Kalau boleh jujur, guru PAI Non ASN itu ibarat lilin di tengah angin ribut, tetap menyala walau kadang ditiup-tiup sama kenyataan hidup. Nah, dengan tambahan tunjangan ini, setidaknya mereka bisa beli pelindung lilin yang tahan angin… atau minimal jas hujan buat hati yang selama ini basah oleh janji-janji.

Kata Pak Dirjen Pendidikan Islam, regulasi ini harus segera disosialisasikan sampai ke level kabupaten/kota, jangan cuma jadi bahan pidato di seminar. Karena guru butuh kepastian, bukan sekadar kata-kata manis yang beraroma pengharum ruangan.
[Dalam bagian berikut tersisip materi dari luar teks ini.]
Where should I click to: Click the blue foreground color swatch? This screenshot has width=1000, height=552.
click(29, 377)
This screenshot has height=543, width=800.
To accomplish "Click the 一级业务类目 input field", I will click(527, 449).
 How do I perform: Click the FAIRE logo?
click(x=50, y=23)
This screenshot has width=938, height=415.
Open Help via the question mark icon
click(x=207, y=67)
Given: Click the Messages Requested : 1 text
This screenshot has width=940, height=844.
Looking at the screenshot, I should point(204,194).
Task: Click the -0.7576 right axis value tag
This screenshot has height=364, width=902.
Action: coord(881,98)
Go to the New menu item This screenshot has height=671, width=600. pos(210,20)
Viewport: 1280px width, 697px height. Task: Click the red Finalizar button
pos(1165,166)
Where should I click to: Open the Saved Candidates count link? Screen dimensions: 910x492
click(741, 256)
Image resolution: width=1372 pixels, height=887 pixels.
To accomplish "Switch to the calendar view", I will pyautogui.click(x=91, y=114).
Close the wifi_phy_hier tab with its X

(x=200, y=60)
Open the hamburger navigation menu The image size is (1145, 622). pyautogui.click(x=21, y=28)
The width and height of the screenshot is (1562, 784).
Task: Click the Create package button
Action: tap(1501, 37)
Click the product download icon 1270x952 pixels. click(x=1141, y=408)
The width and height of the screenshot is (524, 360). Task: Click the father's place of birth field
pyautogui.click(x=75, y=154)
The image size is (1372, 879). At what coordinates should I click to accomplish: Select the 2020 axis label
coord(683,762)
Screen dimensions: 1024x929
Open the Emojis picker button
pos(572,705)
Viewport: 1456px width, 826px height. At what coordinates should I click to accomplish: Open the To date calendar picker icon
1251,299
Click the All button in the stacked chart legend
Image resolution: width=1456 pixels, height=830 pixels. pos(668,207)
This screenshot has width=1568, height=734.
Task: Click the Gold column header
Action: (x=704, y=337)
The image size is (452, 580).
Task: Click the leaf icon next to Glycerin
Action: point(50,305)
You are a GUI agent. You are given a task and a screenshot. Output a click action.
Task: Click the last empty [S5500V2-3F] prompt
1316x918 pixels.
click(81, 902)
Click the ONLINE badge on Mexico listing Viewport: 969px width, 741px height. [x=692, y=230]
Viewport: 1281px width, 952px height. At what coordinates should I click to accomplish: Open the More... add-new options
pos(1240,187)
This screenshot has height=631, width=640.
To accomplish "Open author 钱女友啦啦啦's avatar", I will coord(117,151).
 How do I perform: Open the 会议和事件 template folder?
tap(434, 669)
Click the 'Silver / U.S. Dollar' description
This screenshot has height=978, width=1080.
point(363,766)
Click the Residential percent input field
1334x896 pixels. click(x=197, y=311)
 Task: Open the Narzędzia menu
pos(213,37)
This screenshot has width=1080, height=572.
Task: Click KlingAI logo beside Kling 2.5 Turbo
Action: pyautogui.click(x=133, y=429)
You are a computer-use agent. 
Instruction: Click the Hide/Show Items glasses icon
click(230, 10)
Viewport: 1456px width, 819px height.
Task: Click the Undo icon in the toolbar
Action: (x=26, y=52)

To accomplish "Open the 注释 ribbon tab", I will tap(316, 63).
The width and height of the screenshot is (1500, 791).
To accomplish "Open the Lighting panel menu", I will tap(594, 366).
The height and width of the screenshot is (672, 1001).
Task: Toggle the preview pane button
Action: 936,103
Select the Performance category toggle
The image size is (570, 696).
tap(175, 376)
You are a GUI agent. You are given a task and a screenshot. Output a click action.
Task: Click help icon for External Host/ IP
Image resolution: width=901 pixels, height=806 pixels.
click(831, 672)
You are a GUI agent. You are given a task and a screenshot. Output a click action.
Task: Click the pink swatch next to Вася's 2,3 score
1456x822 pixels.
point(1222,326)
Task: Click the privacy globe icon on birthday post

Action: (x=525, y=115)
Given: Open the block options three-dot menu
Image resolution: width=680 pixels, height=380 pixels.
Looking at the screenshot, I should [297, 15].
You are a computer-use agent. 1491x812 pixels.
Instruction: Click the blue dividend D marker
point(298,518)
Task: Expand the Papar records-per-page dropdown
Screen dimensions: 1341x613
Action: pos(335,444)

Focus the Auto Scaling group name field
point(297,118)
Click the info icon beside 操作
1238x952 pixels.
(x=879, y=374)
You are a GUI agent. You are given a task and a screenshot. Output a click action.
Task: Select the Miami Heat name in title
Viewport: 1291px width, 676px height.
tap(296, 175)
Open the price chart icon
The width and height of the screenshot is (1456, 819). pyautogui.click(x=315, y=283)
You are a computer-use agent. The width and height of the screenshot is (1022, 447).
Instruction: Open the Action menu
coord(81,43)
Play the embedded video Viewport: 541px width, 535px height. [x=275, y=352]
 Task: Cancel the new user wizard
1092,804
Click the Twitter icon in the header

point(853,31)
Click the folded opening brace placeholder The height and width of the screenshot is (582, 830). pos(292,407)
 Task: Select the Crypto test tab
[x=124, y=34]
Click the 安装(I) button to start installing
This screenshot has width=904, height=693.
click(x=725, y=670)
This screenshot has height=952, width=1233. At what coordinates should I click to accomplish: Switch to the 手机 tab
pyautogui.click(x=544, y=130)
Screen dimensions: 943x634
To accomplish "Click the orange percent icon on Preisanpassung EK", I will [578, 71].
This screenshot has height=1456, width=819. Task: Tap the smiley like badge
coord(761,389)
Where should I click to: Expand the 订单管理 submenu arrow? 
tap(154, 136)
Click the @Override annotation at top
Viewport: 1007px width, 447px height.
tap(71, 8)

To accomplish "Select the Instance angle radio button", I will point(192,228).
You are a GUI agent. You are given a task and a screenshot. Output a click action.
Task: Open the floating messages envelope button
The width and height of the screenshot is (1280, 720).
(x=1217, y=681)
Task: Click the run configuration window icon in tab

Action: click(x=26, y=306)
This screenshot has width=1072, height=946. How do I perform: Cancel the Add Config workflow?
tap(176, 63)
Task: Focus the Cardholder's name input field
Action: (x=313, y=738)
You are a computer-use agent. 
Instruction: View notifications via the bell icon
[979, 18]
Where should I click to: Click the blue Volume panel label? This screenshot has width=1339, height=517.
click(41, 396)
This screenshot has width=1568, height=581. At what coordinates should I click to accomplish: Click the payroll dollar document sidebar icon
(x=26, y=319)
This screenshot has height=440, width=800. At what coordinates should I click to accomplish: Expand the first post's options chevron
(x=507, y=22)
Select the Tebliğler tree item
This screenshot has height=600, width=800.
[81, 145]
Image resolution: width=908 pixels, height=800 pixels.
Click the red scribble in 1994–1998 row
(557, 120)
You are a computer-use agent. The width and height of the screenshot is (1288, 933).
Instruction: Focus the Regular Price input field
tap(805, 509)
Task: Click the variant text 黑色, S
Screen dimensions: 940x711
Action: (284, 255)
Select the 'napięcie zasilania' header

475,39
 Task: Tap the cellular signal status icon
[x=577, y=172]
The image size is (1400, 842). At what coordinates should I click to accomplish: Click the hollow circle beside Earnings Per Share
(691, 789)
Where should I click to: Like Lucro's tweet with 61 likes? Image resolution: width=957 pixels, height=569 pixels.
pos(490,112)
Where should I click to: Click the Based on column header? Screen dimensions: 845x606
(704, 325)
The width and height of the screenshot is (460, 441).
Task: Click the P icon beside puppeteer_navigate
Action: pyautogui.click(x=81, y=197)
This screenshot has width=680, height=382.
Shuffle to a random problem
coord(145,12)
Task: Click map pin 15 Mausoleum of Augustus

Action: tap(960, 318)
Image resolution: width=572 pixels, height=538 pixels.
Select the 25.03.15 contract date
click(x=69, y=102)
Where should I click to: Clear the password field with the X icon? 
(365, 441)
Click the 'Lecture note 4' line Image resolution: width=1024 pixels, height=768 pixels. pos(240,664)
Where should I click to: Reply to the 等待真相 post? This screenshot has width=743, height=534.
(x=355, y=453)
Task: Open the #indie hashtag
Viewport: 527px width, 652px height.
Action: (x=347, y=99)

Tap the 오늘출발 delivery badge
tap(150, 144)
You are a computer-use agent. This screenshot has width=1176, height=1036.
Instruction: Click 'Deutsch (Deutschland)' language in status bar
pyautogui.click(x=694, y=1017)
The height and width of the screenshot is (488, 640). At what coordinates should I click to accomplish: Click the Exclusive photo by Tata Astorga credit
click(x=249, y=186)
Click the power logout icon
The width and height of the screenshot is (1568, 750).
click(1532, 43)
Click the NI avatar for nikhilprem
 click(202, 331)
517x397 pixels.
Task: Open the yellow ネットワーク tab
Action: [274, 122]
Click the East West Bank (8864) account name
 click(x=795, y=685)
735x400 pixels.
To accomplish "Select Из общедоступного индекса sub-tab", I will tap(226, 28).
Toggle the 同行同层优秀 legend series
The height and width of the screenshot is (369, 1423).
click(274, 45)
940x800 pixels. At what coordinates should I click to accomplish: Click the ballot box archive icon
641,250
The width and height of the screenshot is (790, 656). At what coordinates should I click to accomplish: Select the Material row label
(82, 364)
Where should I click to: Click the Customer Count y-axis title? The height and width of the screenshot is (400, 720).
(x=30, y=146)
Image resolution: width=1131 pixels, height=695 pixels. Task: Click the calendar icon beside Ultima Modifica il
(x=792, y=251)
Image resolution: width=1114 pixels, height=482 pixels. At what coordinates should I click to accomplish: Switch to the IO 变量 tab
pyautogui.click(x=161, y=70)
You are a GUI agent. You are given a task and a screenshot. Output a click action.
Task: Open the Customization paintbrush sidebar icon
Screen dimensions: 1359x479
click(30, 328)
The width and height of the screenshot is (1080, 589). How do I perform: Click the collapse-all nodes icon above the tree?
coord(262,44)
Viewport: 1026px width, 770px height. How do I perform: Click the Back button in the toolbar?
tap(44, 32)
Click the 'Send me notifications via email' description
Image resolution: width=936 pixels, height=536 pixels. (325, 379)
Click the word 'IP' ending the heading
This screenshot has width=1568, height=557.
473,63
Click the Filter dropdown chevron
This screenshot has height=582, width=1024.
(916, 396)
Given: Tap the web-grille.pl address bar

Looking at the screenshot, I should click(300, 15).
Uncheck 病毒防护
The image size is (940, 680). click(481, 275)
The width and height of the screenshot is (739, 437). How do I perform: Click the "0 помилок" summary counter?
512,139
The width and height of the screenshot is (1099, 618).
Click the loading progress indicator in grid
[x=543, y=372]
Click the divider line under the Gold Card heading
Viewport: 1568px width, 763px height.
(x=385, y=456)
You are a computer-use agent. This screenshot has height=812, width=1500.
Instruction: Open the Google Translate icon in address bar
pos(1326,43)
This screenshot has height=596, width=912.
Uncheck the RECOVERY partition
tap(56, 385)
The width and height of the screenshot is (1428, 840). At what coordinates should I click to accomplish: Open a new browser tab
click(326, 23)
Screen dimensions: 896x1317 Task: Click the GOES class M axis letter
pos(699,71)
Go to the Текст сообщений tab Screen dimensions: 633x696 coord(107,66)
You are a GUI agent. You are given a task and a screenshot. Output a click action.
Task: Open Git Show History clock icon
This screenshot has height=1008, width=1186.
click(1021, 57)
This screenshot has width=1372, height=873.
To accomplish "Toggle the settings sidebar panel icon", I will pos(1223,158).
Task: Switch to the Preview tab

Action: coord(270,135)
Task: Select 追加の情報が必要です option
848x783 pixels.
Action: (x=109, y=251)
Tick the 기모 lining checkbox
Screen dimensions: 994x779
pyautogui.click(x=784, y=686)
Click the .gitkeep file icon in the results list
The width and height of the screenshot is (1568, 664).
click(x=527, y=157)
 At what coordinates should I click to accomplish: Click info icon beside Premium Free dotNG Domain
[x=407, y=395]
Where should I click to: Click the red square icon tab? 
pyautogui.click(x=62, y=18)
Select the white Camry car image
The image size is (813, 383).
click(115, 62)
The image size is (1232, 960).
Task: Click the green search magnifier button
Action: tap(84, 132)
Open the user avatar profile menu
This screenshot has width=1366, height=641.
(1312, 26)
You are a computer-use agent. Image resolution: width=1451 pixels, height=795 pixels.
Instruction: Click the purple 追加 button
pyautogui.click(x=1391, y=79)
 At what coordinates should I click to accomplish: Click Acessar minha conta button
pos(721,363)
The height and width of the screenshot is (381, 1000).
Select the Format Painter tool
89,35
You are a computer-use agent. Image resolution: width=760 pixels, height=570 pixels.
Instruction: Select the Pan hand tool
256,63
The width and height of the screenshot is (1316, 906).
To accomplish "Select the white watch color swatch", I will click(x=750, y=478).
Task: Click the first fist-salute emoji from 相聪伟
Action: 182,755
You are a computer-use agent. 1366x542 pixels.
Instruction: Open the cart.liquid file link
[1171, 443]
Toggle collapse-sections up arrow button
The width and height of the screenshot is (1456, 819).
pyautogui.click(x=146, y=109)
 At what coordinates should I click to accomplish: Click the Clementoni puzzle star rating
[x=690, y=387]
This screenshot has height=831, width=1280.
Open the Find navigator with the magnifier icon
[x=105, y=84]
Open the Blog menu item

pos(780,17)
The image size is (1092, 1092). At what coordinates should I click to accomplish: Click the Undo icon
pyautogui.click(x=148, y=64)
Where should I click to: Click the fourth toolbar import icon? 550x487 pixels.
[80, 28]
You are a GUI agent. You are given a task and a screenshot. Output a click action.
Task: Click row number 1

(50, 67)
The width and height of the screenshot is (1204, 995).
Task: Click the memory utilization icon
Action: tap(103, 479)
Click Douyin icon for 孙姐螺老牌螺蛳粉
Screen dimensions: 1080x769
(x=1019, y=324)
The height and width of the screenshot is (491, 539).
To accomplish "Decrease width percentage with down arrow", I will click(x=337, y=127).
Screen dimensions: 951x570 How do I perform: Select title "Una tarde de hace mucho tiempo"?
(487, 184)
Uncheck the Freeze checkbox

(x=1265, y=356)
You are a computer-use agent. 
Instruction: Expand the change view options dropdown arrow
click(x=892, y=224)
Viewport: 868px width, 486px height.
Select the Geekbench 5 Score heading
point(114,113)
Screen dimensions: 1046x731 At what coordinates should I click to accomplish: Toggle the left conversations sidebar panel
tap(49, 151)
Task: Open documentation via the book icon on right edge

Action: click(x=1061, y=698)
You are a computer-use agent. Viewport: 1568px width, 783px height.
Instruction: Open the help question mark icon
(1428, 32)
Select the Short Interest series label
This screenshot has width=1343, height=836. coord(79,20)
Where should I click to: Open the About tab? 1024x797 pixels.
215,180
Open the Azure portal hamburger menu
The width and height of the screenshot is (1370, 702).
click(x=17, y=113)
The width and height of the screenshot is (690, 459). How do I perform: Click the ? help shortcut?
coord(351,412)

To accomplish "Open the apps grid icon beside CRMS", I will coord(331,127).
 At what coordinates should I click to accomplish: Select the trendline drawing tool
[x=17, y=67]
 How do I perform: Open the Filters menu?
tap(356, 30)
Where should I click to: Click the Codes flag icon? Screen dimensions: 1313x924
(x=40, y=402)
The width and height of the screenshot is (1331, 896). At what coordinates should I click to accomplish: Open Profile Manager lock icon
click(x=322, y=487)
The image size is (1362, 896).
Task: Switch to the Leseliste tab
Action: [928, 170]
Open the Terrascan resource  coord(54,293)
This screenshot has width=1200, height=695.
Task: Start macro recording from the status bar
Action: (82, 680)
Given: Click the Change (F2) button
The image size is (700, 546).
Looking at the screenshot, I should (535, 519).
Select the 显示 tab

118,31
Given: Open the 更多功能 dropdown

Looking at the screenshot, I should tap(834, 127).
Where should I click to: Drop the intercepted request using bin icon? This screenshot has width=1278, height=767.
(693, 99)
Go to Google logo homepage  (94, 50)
Kata pepatah baru titipan dari guru PAI “Guru yang terlalu sering menunggu pencairan, akan lupa cara tersenyum saat mengajar”.

Begitulah nasib guru yang tiap bulan mengandalkan kata “akan”. Akan dibayar. Akan dirapel. Akan diurus. Tapi dengan terbitnya regulasi ini, semoga kata “akan” resmi pensiun dan diganti dengan kata “sudah” Amin,….

Tapi tunggu dulu, jangan semua diserahkan ke pusat. Kata Direktur PAI, Pak Munir, guru juga harus proaktif. Jangan cuma nunggu kabar sambil ngeteh di ruang guru. Cek info, siapkan dokumen, jangan sampai hak tidak cair hanya karena lupa mengisi formulir pakai pulpen biru.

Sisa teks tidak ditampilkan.